== Your instructions ==
Reproduce the entries below verbatim, starting at the line that contains "Go to Home in" and ending at the line that contains "pyautogui.click(x=407, y=88)", with both of those lines included.

+++ Information shown +++

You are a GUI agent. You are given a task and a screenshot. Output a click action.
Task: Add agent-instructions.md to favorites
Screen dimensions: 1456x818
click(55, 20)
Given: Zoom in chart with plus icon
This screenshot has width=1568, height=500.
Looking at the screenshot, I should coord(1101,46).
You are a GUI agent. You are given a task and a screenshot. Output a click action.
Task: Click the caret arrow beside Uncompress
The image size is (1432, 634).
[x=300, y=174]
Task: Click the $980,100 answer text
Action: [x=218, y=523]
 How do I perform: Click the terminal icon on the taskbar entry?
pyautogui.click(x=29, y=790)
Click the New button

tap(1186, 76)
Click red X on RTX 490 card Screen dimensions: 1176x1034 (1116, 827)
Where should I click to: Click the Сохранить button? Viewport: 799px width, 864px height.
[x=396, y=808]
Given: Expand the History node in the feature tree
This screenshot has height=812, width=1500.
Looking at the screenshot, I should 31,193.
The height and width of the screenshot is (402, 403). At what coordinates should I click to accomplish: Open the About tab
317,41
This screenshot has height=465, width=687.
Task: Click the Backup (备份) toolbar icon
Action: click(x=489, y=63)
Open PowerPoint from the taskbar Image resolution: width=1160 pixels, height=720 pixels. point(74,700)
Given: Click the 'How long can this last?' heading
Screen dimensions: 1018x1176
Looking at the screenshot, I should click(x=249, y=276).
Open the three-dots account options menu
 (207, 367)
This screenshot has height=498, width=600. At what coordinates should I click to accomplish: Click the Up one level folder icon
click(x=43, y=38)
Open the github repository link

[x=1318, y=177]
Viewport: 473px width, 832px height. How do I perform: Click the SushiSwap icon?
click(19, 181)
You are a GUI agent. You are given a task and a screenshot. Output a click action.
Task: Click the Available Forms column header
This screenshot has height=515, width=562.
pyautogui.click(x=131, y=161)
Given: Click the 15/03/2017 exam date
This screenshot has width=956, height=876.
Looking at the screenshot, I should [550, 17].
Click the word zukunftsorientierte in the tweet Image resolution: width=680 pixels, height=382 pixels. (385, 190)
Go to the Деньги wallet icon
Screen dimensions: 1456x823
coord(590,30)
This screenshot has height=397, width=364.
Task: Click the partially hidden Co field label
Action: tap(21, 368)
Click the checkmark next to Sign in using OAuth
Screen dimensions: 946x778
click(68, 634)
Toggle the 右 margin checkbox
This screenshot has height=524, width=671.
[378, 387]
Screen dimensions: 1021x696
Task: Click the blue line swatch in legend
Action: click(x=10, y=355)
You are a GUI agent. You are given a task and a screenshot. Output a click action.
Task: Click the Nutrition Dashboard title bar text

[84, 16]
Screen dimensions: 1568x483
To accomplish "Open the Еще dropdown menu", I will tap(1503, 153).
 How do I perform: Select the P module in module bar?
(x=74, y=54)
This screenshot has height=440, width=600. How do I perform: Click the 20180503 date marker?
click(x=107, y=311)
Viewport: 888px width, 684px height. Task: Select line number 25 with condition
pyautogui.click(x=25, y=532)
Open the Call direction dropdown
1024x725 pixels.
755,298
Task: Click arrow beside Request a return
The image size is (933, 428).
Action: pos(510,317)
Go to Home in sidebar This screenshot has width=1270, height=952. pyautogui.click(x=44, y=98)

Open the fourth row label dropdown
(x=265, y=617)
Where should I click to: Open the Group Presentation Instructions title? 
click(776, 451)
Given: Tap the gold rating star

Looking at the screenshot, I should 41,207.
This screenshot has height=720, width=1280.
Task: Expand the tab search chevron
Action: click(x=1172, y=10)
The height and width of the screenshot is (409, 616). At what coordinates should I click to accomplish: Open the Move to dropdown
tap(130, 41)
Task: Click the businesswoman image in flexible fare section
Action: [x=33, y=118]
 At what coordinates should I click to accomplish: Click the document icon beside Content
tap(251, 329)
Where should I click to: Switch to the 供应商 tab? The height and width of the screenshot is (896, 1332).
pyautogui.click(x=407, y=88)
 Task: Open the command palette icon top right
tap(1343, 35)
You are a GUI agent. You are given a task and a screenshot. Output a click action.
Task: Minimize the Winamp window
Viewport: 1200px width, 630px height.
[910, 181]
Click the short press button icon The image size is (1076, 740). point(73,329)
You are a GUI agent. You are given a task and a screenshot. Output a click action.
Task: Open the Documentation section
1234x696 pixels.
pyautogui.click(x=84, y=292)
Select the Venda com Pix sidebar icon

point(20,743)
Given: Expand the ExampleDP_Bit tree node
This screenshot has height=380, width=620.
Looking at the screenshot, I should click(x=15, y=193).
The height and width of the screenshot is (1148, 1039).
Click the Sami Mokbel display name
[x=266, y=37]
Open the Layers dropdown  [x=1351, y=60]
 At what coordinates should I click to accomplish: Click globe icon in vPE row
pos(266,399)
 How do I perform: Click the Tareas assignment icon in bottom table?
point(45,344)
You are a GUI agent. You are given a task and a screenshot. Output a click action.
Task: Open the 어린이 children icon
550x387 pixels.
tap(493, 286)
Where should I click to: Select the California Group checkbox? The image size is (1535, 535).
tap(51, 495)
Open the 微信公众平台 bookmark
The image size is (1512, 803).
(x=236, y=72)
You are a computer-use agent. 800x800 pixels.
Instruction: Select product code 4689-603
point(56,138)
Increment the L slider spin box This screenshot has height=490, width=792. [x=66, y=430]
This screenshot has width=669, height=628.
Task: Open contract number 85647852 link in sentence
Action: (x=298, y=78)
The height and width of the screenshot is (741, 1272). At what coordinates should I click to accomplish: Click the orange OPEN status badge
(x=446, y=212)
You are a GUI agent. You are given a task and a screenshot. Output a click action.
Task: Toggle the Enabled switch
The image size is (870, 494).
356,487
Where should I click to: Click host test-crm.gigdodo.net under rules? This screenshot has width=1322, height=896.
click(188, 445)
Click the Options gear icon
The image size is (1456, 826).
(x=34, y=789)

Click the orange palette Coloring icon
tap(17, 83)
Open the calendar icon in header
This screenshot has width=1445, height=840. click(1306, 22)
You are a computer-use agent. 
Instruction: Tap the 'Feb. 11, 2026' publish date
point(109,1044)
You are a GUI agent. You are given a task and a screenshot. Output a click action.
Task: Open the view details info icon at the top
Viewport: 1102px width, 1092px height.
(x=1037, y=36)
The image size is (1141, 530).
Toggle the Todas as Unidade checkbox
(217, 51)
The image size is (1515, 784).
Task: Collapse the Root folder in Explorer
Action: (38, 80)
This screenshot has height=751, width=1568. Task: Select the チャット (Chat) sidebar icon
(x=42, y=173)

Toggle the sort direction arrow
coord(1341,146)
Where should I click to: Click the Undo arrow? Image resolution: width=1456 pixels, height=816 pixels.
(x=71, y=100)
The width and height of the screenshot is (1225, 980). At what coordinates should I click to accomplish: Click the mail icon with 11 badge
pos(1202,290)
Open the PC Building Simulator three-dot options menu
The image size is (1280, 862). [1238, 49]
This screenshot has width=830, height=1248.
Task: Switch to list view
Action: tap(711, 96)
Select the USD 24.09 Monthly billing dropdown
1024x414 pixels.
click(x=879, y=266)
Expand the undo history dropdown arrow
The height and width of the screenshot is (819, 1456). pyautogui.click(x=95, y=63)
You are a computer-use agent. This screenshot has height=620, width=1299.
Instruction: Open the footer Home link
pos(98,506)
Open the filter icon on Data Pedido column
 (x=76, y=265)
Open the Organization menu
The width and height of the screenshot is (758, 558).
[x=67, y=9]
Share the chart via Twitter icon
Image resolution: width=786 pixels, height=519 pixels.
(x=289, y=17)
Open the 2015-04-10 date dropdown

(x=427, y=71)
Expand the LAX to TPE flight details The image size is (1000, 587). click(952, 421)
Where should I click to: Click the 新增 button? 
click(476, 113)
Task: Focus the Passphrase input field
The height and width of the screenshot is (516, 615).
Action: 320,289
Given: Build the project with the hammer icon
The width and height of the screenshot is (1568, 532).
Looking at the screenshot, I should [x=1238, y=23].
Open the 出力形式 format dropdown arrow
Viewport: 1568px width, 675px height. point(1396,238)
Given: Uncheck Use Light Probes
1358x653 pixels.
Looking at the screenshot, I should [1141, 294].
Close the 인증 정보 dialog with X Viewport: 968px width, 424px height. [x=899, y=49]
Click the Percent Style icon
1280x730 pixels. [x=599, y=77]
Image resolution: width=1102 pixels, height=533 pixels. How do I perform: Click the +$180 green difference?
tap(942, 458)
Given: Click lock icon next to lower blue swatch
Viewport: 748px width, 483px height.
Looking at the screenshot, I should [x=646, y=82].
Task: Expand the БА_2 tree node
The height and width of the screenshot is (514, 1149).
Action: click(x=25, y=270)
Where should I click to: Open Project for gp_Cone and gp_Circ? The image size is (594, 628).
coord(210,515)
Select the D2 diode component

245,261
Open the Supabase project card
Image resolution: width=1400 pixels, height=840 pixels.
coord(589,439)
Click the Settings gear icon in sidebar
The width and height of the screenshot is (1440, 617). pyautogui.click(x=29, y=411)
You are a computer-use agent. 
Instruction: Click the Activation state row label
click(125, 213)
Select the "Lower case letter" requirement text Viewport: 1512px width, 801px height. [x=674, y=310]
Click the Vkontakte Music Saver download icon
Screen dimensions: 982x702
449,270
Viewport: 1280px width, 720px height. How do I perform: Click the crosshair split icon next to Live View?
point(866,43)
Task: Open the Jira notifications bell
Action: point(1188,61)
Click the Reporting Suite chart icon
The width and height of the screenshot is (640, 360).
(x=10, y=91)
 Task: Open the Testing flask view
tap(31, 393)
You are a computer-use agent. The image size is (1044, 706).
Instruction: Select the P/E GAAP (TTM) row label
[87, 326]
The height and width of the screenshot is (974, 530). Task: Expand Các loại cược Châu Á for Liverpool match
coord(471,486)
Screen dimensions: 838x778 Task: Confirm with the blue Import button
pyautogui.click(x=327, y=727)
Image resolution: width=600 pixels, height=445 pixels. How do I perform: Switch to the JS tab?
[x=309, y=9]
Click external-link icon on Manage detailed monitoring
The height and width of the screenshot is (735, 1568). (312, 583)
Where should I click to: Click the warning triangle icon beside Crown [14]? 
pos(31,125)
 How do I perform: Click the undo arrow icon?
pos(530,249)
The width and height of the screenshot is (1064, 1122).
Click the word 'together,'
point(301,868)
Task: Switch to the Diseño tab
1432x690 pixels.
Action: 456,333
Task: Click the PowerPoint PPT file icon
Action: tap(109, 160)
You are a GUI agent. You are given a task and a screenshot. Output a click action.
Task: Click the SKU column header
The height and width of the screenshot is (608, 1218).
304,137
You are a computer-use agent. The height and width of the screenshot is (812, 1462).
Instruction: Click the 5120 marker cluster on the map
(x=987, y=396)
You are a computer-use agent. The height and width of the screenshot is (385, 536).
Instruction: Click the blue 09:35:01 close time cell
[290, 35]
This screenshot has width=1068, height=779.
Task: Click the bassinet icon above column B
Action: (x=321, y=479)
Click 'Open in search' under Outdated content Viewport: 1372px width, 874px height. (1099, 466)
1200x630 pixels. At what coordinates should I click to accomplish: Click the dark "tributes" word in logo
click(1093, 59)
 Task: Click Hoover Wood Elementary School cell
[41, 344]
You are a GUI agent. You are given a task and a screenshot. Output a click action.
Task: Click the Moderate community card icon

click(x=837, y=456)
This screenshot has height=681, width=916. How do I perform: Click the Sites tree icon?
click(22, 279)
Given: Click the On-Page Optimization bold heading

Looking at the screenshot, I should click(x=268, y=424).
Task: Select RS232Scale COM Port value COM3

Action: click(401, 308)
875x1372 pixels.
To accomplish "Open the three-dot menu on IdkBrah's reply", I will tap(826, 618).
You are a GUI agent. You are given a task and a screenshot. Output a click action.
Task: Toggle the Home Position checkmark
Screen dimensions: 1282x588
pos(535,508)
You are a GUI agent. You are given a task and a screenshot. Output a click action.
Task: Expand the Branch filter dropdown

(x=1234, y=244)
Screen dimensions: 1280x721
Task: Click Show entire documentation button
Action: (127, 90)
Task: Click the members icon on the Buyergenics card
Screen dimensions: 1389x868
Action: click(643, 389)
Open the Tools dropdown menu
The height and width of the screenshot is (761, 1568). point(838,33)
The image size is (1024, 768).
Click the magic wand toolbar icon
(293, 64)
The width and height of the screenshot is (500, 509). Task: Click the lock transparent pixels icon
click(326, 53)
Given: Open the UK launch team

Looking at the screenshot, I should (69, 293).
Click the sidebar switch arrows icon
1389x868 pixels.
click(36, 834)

+++

== Exercise result ==
Go to Home in sidebar This screenshot has width=1270, height=952. pyautogui.click(x=44, y=98)

Open the fourth row label dropdown
(x=265, y=617)
Where should I click to: Open the Group Presentation Instructions title? 
click(776, 451)
Given: Tap the gold rating star

Looking at the screenshot, I should 41,207.
This screenshot has height=720, width=1280.
Task: Expand the tab search chevron
Action: click(x=1172, y=10)
The height and width of the screenshot is (409, 616). At what coordinates should I click to accomplish: Open the Move to dropdown
tap(130, 41)
Task: Click the businesswoman image in flexible fare section
Action: [x=33, y=118]
 At what coordinates should I click to accomplish: Click the document icon beside Content
tap(251, 329)
Where should I click to: Switch to the 供应商 tab? The height and width of the screenshot is (896, 1332).
pyautogui.click(x=407, y=88)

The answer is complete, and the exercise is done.